PROVIDED DATA:

————————

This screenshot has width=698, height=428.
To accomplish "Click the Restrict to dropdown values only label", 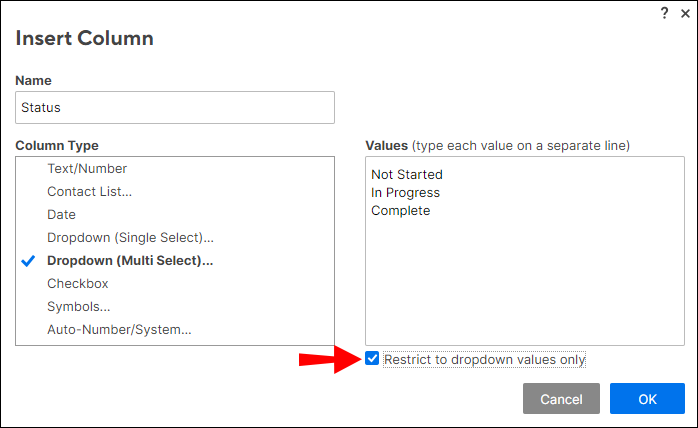I will [x=484, y=359].
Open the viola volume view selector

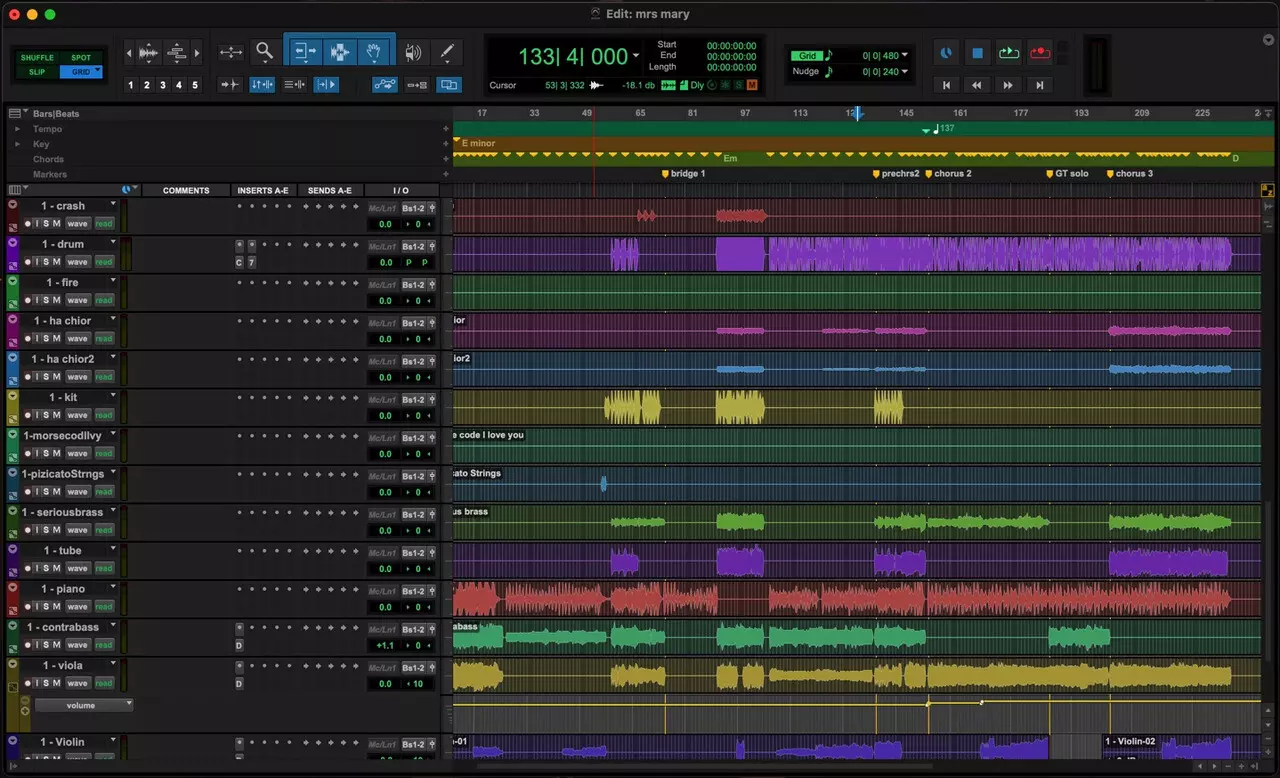pyautogui.click(x=83, y=705)
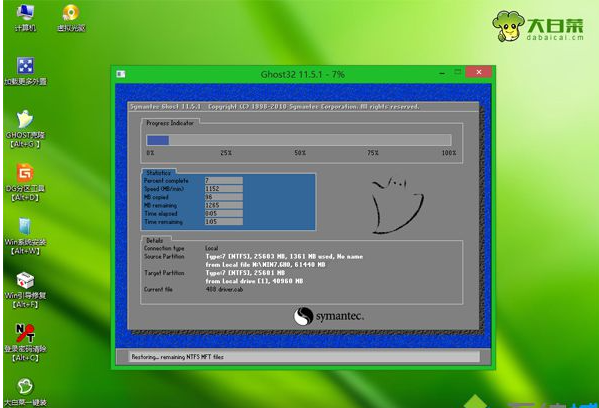This screenshot has height=408, width=599.
Task: Open the 大白菜 one-key install icon
Action: tap(25, 393)
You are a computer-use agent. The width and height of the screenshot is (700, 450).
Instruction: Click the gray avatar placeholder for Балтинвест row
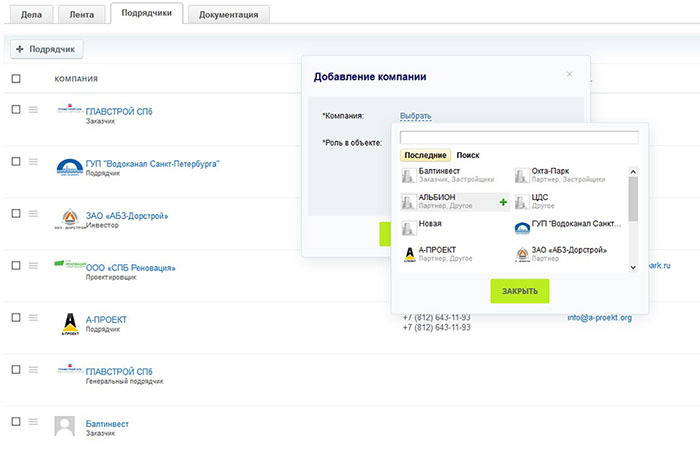[64, 426]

————————

WHAT TO DO: Lines from the one containing "You are a computer-use" through the final line of the entries above are to be retyped exactly, with every picture left out.

WRITTEN RESPONSE:
You are a computer-use agent. The width and height of the screenshot is (700, 450).
Instruction: Click the gray avatar placeholder for Балтинвест row
[64, 426]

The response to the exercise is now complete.